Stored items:
=-=-=-=-=

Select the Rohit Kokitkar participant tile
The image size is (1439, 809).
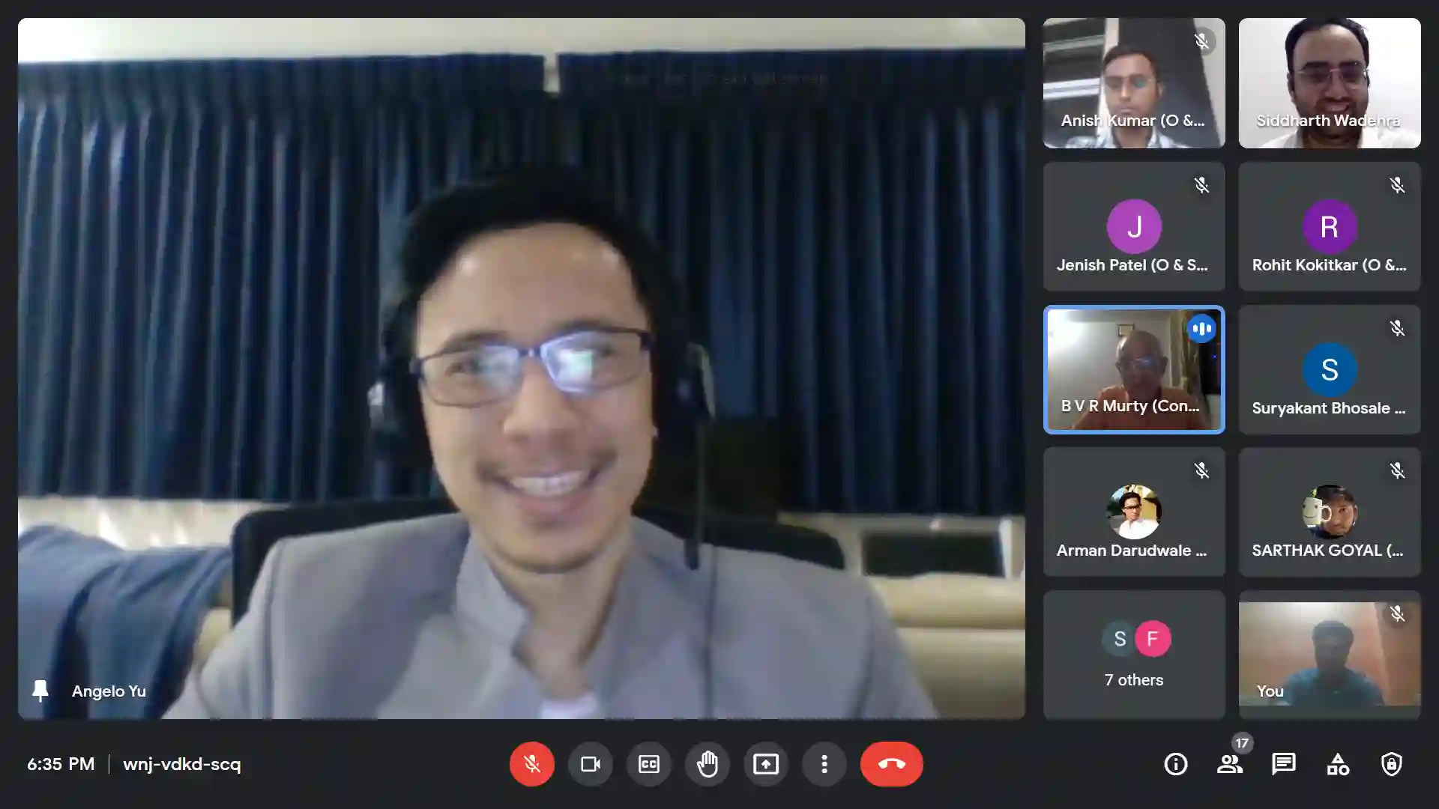(x=1330, y=226)
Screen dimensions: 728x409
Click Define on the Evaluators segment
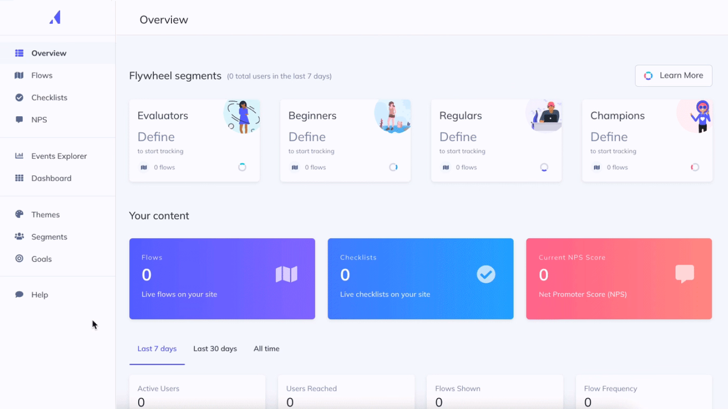tap(156, 137)
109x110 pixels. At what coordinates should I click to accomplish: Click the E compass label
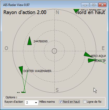103,48
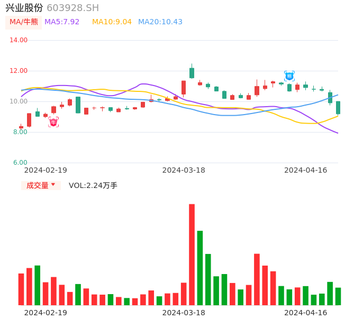
Task: Toggle the MA10:9.04 legend label
Action: (112, 22)
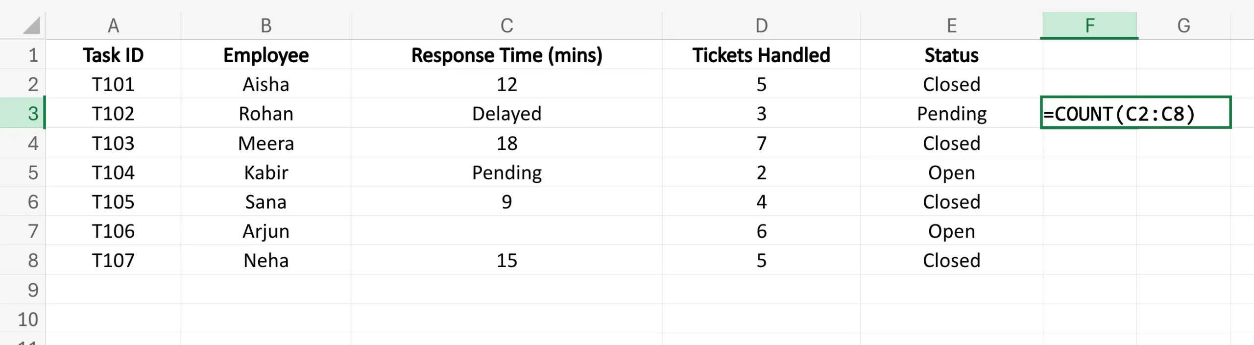Select Kabir's Open status cell
Screen dimensions: 1254x345
click(951, 173)
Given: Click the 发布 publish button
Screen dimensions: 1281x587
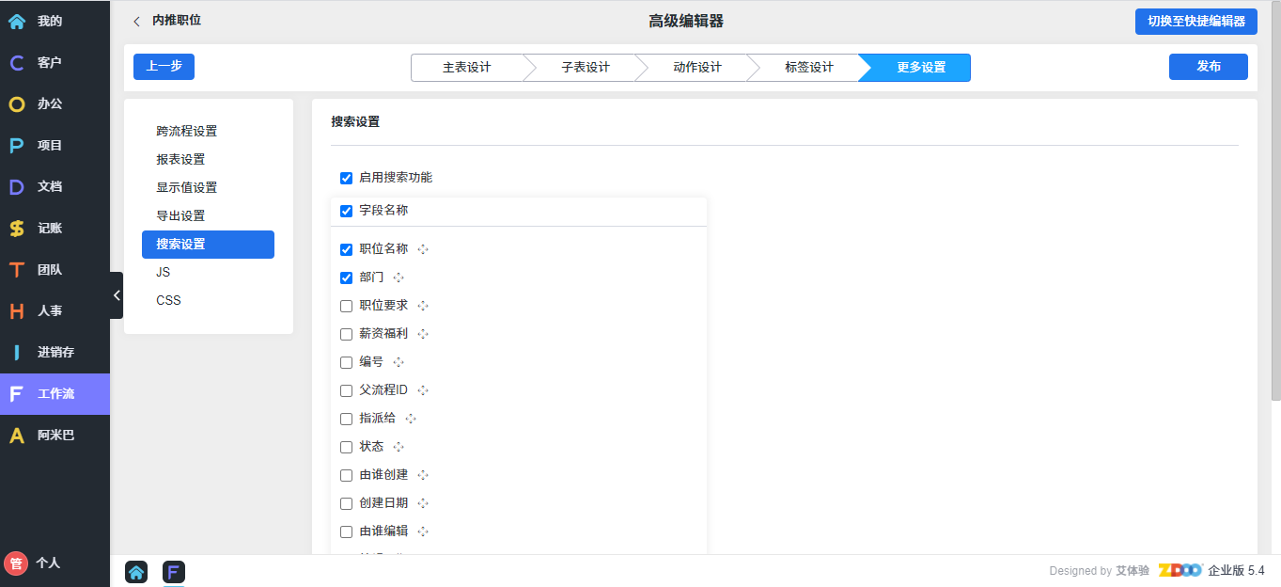Looking at the screenshot, I should pos(1208,67).
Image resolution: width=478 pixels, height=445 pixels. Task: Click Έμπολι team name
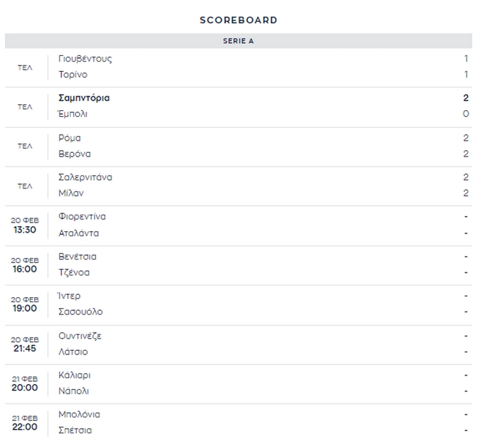tap(73, 114)
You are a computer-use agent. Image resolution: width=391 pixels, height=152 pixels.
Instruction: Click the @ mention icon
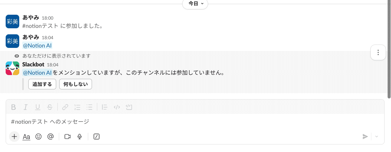(51, 137)
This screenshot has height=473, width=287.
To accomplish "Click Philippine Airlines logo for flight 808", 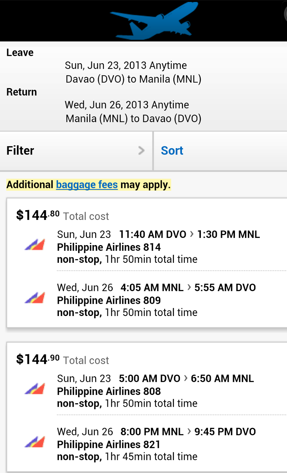I will point(35,389).
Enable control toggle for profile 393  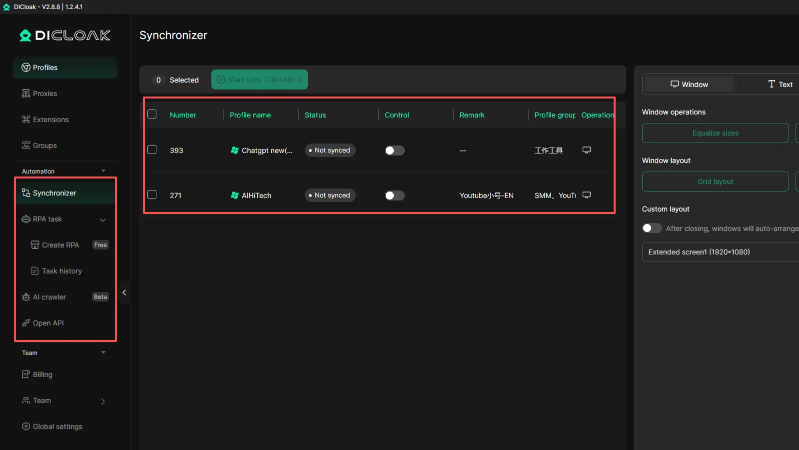click(394, 151)
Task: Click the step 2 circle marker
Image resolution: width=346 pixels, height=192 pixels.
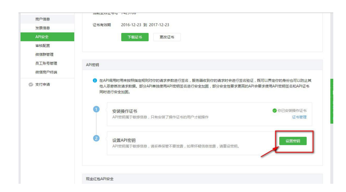Action: tap(96, 138)
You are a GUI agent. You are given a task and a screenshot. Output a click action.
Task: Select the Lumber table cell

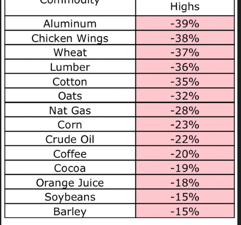click(x=70, y=67)
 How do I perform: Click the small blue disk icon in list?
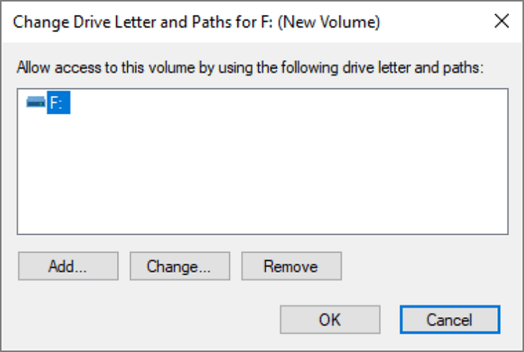pyautogui.click(x=36, y=104)
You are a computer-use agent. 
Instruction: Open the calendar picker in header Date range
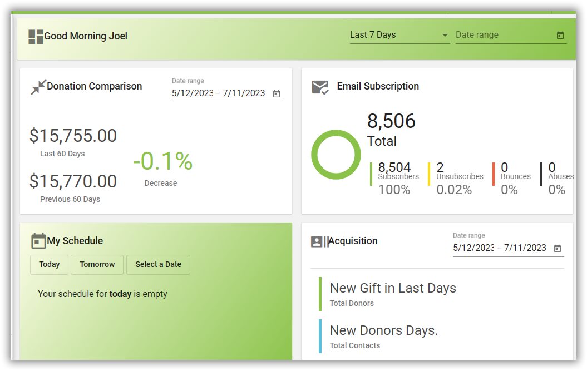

=-=-=-=-=

Line count for the string "computer": work it out from the records above and reply with the number alone.

Written response
2